**What you are asked to do:**
Rewrite the rows below, changing every "Plugin" to "Plug-in" and leaving everything else as it is. Omit the pictures.
········
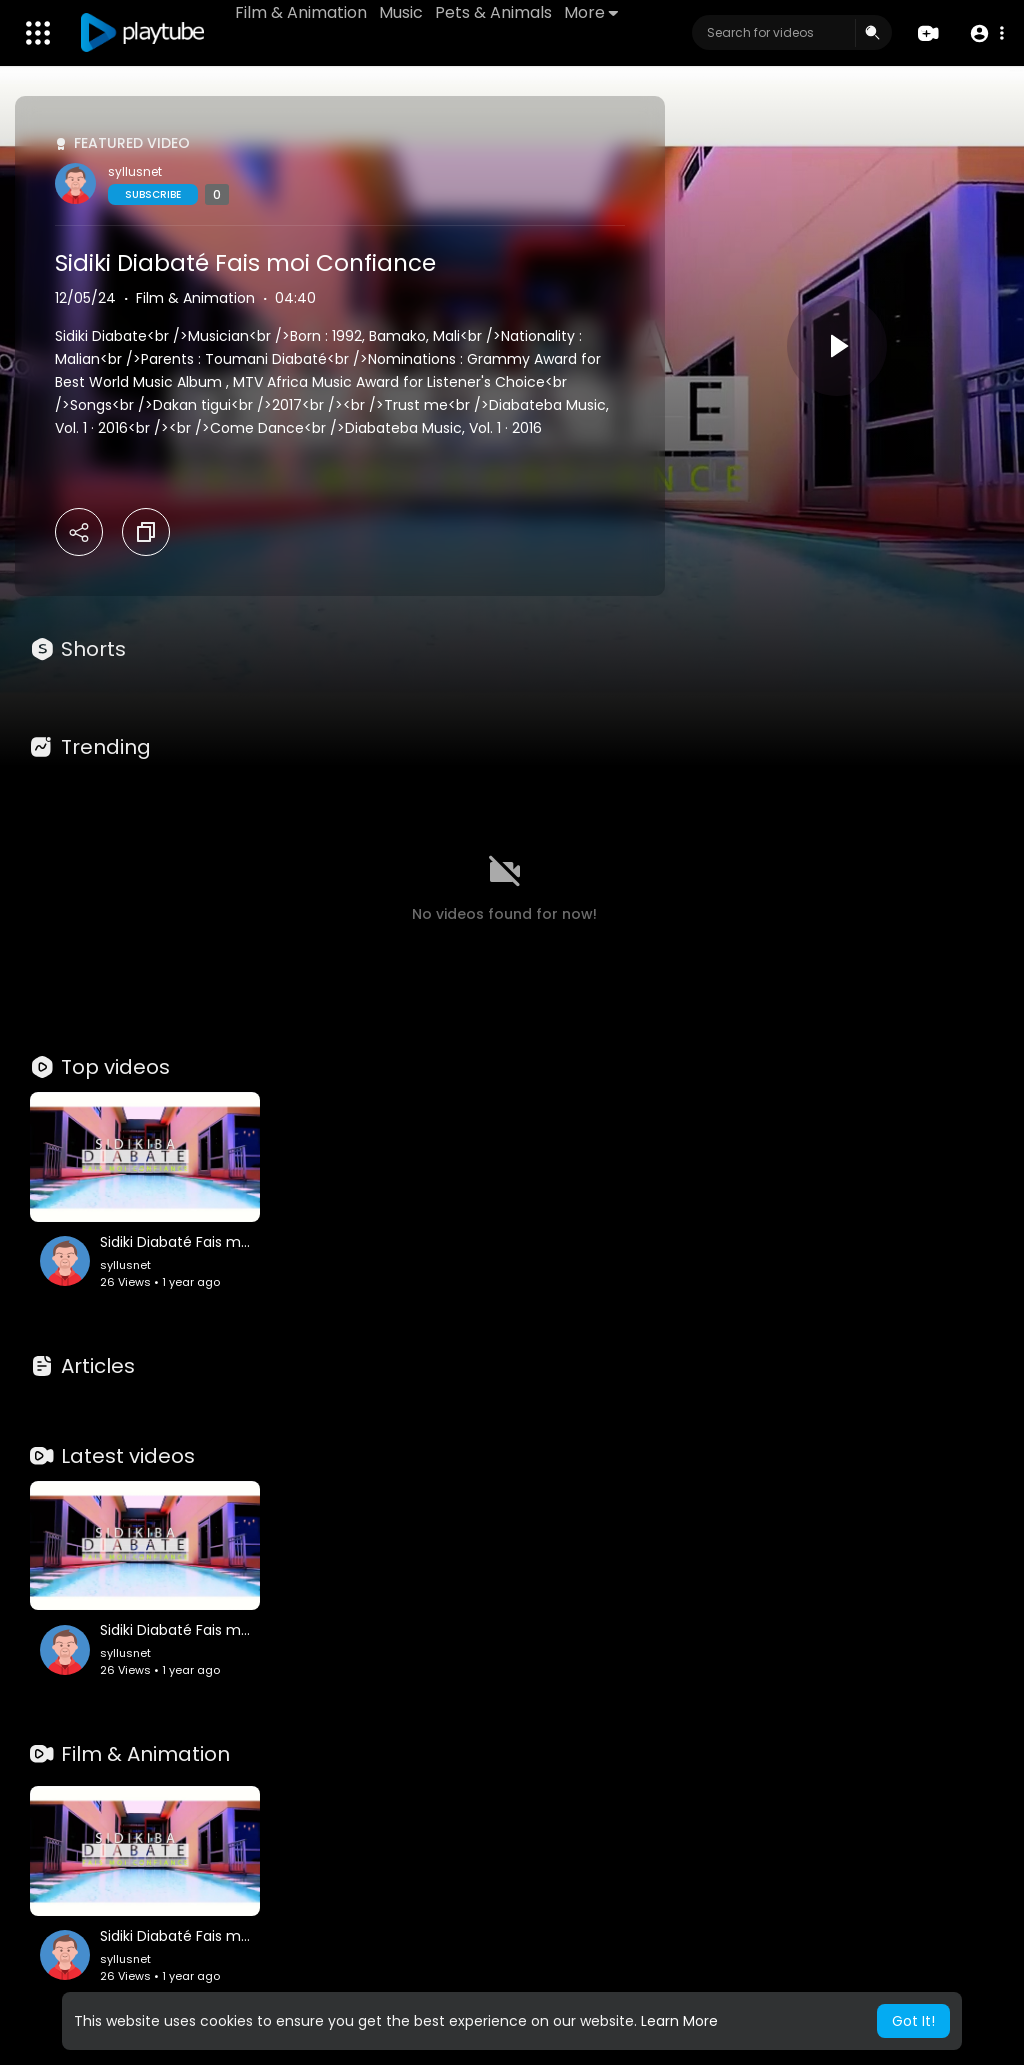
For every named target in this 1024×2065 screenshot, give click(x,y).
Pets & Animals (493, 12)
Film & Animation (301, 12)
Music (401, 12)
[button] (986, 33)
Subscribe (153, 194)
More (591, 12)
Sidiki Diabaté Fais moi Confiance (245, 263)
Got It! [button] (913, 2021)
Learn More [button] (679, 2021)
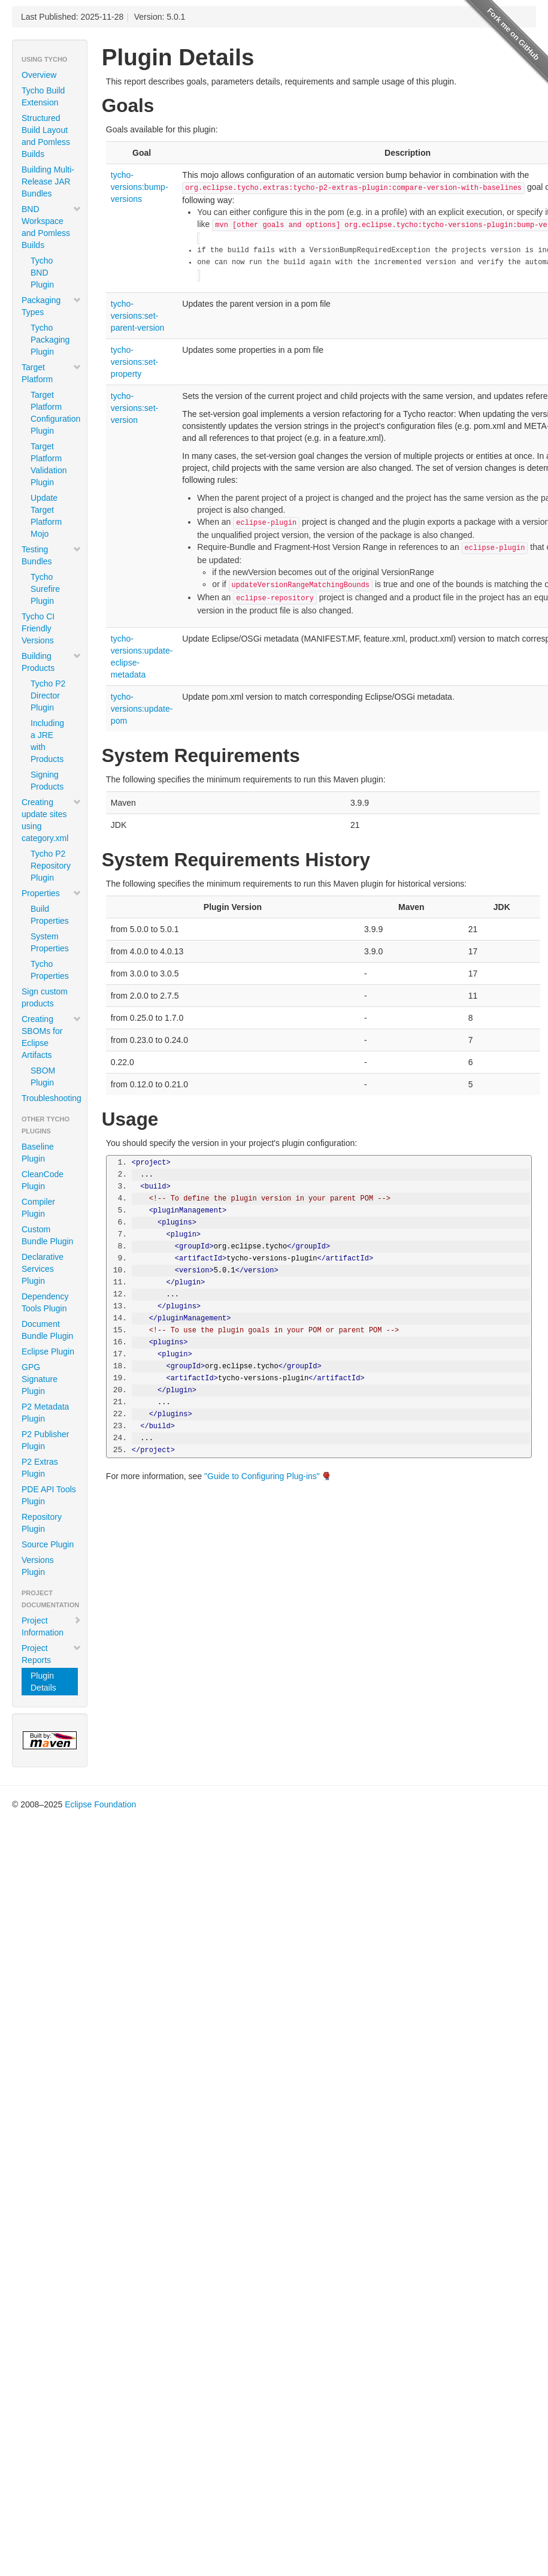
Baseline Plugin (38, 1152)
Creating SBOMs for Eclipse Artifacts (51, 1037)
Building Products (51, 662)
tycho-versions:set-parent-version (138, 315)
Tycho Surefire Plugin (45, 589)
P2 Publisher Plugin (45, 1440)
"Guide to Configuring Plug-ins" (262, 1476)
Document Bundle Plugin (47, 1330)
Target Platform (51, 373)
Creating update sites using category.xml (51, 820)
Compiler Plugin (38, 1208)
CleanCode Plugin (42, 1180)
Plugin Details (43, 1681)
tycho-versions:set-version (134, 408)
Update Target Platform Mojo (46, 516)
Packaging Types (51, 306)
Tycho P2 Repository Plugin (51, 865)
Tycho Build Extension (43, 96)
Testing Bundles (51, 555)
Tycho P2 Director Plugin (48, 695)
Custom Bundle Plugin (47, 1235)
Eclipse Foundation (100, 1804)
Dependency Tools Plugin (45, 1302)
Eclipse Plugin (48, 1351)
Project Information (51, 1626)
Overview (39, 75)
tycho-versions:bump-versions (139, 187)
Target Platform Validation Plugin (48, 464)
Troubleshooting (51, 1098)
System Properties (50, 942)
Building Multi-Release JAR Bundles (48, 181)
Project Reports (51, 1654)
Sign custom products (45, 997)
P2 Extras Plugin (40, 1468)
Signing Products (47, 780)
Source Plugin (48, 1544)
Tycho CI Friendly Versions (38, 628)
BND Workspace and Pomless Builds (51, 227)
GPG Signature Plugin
········
**Response to the task:**
For every named target in this 1024×2065 screenshot, give click(x,y).
Pets & Animals (493, 12)
Film & Animation (301, 12)
Music (401, 12)
[button] (986, 33)
Subscribe (153, 194)
More (591, 12)
Sidiki Diabaté Fais moi Confiance (245, 263)
Got It! [button] (913, 2021)
Learn More [button] (679, 2021)
Baseline Plug-in (38, 1152)
Creating SBOMs for Eclipse Artifacts (51, 1037)
Building Products (51, 662)
tycho-versions:set-parent-version (138, 315)
Tycho Surefire Plug-in (45, 589)
P2 Publisher Plug-in (45, 1440)
"Guide to Configuring Plug-ins" (262, 1476)
Document Bundle Plug-in (47, 1330)
Target Platform (51, 373)
Creating update sites using category.xml (51, 820)
Compiler Plug-in (38, 1208)
CleanCode Plug-in (42, 1180)
Plug-in Details (43, 1681)
tycho-versions:set-version (134, 408)
Update Target Platform Mojo (46, 516)
Packaging Types (51, 306)
Tycho P2 Repository Plug-in (51, 865)
Tycho Build Extension (43, 96)
Testing Bundles (51, 555)
Tycho P2 Director Plug-in (48, 695)
Custom Bundle Plug-in (47, 1235)
Eclipse Foundation (100, 1804)
Dependency Tools Plug-in (45, 1302)
Eclipse Plug-in (48, 1351)
Project Information (51, 1626)
Overview (39, 75)
tycho-versions:bump-versions (139, 187)
Target Platform Validation Plug-in (48, 464)
Troubleshooting (51, 1098)
System Properties (50, 942)
Building Multi-Release JAR Bundles (48, 181)
Project Reports (51, 1654)
Sign custom products (45, 997)
P2 Extras Plug-in (40, 1468)
Signing Products (47, 780)
Source Plug-in (48, 1544)
Tycho CI Friendly Versions (38, 628)
BND Workspace and Pomless Builds (51, 227)
GPG Signature Plug-in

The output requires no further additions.